-- Task brief --
Retype the following lines without any change.

-- Data shown --
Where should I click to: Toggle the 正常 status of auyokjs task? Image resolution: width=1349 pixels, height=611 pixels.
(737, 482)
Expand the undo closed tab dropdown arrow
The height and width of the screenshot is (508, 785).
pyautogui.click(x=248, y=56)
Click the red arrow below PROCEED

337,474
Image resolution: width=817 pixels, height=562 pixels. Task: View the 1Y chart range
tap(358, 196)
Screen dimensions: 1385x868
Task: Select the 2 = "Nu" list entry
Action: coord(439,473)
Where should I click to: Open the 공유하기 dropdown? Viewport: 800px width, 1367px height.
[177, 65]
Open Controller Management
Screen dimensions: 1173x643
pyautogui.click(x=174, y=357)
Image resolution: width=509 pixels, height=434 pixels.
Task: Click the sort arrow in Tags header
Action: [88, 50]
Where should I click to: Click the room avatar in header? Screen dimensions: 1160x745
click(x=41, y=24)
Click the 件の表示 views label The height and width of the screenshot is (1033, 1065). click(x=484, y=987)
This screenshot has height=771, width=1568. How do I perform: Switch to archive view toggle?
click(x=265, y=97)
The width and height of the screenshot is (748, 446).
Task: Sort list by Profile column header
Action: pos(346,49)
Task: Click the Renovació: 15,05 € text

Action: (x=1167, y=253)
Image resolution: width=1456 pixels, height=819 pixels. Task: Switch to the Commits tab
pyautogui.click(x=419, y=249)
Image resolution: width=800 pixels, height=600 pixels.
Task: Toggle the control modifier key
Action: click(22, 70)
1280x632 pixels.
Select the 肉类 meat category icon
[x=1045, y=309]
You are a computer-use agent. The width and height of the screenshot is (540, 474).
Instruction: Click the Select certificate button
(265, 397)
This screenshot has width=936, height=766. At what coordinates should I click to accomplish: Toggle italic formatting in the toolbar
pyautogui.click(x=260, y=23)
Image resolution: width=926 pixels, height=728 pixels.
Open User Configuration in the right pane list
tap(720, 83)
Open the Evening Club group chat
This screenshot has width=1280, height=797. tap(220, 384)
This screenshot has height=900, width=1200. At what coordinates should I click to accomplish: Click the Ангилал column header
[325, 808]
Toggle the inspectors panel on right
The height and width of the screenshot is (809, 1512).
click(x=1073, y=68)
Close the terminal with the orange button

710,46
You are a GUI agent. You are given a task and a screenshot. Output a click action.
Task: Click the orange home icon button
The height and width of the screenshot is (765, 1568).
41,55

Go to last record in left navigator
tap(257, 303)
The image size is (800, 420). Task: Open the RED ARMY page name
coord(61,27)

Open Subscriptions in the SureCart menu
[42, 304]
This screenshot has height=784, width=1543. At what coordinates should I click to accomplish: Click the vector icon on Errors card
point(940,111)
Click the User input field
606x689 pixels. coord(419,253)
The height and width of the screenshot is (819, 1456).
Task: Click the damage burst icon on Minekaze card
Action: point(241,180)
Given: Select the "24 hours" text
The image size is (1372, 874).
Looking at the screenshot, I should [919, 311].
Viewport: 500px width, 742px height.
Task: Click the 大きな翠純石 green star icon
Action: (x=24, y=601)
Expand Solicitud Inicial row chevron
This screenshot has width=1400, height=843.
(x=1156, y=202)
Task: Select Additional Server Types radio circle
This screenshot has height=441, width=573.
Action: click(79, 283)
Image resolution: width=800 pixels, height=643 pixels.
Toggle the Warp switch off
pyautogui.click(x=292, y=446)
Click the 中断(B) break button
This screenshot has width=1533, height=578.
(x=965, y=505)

-- Completed exercise --
Where should I click to: Toggle the 正常 status of auyokjs task? Image resolution: width=1349 pixels, height=611 pixels.
(737, 482)
Expand the undo closed tab dropdown arrow
The height and width of the screenshot is (508, 785).
pyautogui.click(x=248, y=56)
Click the red arrow below PROCEED

337,474
Image resolution: width=817 pixels, height=562 pixels. Task: View the 1Y chart range
tap(358, 196)
Screen dimensions: 1385x868
Task: Select the 2 = "Nu" list entry
Action: coord(439,473)
Where should I click to: Open the 공유하기 dropdown? Viewport: 800px width, 1367px height.
[177, 65]
Open Controller Management
Screen dimensions: 1173x643
pyautogui.click(x=174, y=357)
Image resolution: width=509 pixels, height=434 pixels.
Task: Click the sort arrow in Tags header
Action: [88, 50]
Where should I click to: Click the room avatar in header? Screen dimensions: 1160x745
click(x=41, y=24)
Click the 件の表示 views label The height and width of the screenshot is (1033, 1065). click(x=484, y=987)
This screenshot has height=771, width=1568. How do I perform: Switch to archive view toggle?
click(x=265, y=97)
The width and height of the screenshot is (748, 446).
Task: Sort list by Profile column header
Action: pos(346,49)
Task: Click the Renovació: 15,05 € text

Action: (x=1167, y=253)
Image resolution: width=1456 pixels, height=819 pixels. Task: Switch to the Commits tab
pyautogui.click(x=419, y=249)
Image resolution: width=800 pixels, height=600 pixels.
Task: Toggle the control modifier key
Action: click(22, 70)
1280x632 pixels.
Select the 肉类 meat category icon
[x=1045, y=309]
You are a computer-use agent. The width and height of the screenshot is (540, 474).
Instruction: Click the Select certificate button
(265, 397)
This screenshot has width=936, height=766. At what coordinates should I click to accomplish: Toggle italic formatting in the toolbar
pyautogui.click(x=260, y=23)
Image resolution: width=926 pixels, height=728 pixels.
Open User Configuration in the right pane list
tap(720, 83)
Open the Evening Club group chat
This screenshot has width=1280, height=797. tap(220, 384)
This screenshot has height=900, width=1200. At what coordinates should I click to accomplish: Click the Ангилал column header
[325, 808]
Toggle the inspectors panel on right
The height and width of the screenshot is (809, 1512).
click(x=1073, y=68)
Close the terminal with the orange button

710,46
You are a GUI agent. You are given a task and a screenshot. Output a click action.
Task: Click the orange home icon button
The height and width of the screenshot is (765, 1568).
41,55

Go to last record in left navigator
tap(257, 303)
The image size is (800, 420). Task: Open the RED ARMY page name
coord(61,27)

Open Subscriptions in the SureCart menu
[42, 304]
This screenshot has height=784, width=1543. At what coordinates should I click to accomplish: Click the vector icon on Errors card
point(940,111)
Click the User input field
606x689 pixels. coord(419,253)
The height and width of the screenshot is (819, 1456).
Task: Click the damage burst icon on Minekaze card
Action: point(241,180)
Given: Select the "24 hours" text
The image size is (1372, 874).
Looking at the screenshot, I should [919, 311].
Viewport: 500px width, 742px height.
Task: Click the 大きな翠純石 green star icon
Action: (x=24, y=601)
Expand Solicitud Inicial row chevron
This screenshot has width=1400, height=843.
(x=1156, y=202)
Task: Select Additional Server Types radio circle
This screenshot has height=441, width=573.
Action: click(79, 283)
Image resolution: width=800 pixels, height=643 pixels.
Toggle the Warp switch off
pyautogui.click(x=292, y=446)
Click the 中断(B) break button
This screenshot has width=1533, height=578.
(x=965, y=505)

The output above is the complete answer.